Ray’s Boathouse is one of the treasures of the Seattle area, with its spectacular view over Shilshole Bay and the Puget Sound in Ballard, a half hour northwest of Downtown Seattle. Ray’s is also one of the few places in the world it seems that doesn’t waste a magical setting on a subpar restaurant experience. Ray’s Boathouse is indeed, consistently one of Seattle’s premier dining establishments, and has been since 1973 (beforehand it was a coffee shop and a casual fried seafood joint).
I always order the exceptional trio of grilled Alaskan king salmon, dungeness crab cakes, and one of the world’s great seafood dishes, the Chatham Straight sablefish in sake kasu. Anything involving Seattle’s Theo Chocolate is a must for dessert.
This being the heart of spring, it’s the to be enjoying fresh strawberries, fresh vibrantly purple rhubarb, and asparagus. It’s even the time of year for thick filets of Alaskan halibut that are perfect for grilling. Now that it’s May, it’s also time for grilling. So, here we have a perfect spring dish that not only is as delicious as what you’ll get at Ray’s Boathouse, but also incorporates a half dozen elements of spring and is far less complex to prepare than Ray’s Boathouse’s sablefish in sake kasu. The dish is not usually found on the restaurant’s menu. It is used by my family all the time though from the 2003 cookbook Ray’s Boathouse: Seafood Secrets of the Pacific Northwest.
Start by marinating the strawberries in the sugar and balsamic, always my duty as a kid. The strawberries should be nice thin slivers, perfect as a garnish to fan over the fish at the end.You can marinate the strawberries all day…or at least for a half hour.
Next, work on the rhubarb compote.
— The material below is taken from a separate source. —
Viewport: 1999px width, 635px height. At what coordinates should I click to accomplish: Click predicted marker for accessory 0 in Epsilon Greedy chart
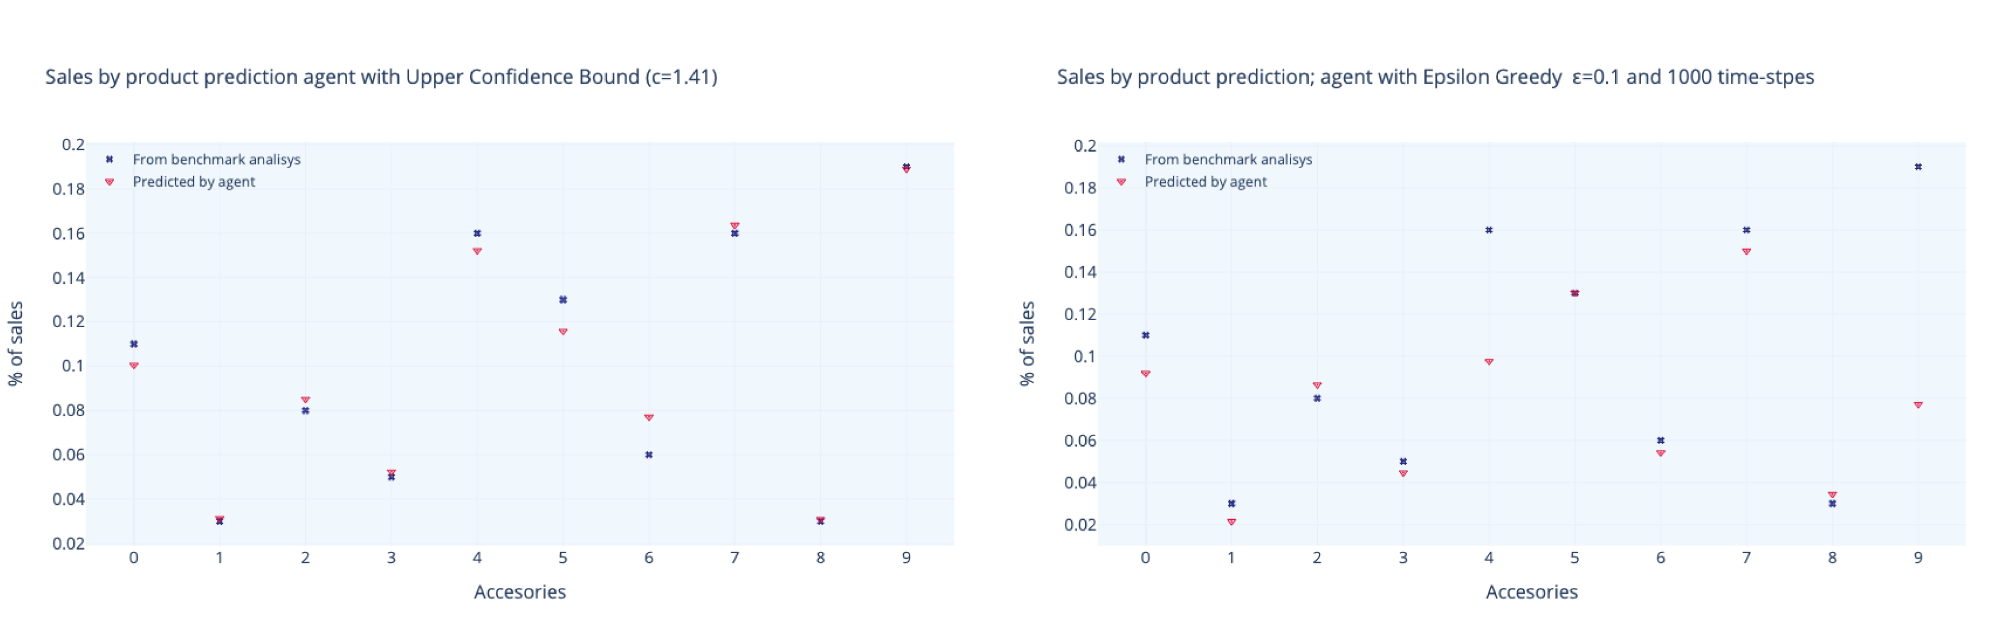1145,373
For the 3 cups requested of rhubarb, you’ll need roughly 3 large or 4 smaller stalks of rhubarb. Combine all the ingredients in a saucepan. The fresh ginger is vital to balancing out the sugars that sweeten the rhubarb. The clove of garlic should also be caramelized before combining with the rest of the compote.
This being a compote, it should be part jam, part sauce. The mixture should be thick, but also yielding plenty of sauce while remaining very moist. You don’t want pickled boiled rhubarb with rhubarb juice. Slow stirring over low heat for a half hour or better yet, 45 minutes, does the trick.
In the mean time, grill the halibut how you normally would for a 7-8 ounce fillet, generally 5 minutes per side. The thicker the fish, the better, to keep the juices intact in the center of the flesh, without drying out. Nothing is worse than dried out grilled fish and nothing is better than the pearly white, buttery soft, one tick above medium rare, center of a grilled fish.
I love serving asparagus, preferably grilled but steamed is fine, with this already very spring dish. Serve the compote in the center of the plate with the fish on top of the compote and snipped asparagus spears around the fish on the compote. Then lay the strawberries atop the halibut, getting artistic if you’d like to pretend they’re fish scales…why not?
This would be perfect with a Pacific Northwest pinot noir, its jammy notes complimenting the rhubarb perfectly. Also as with any halibut dish, a great full bodied chardonnay would be terrific, or even a not sweet Washington reisling or an Austrian gruner veltliner. Just be sure those two have good slate notes to them and aren’t of the sugary sweet variety.
Nothing can beat the bounty of spring ingredients and it’s hard to imagine a better restaurant than Ray’s Boathouse in such a majestic setting.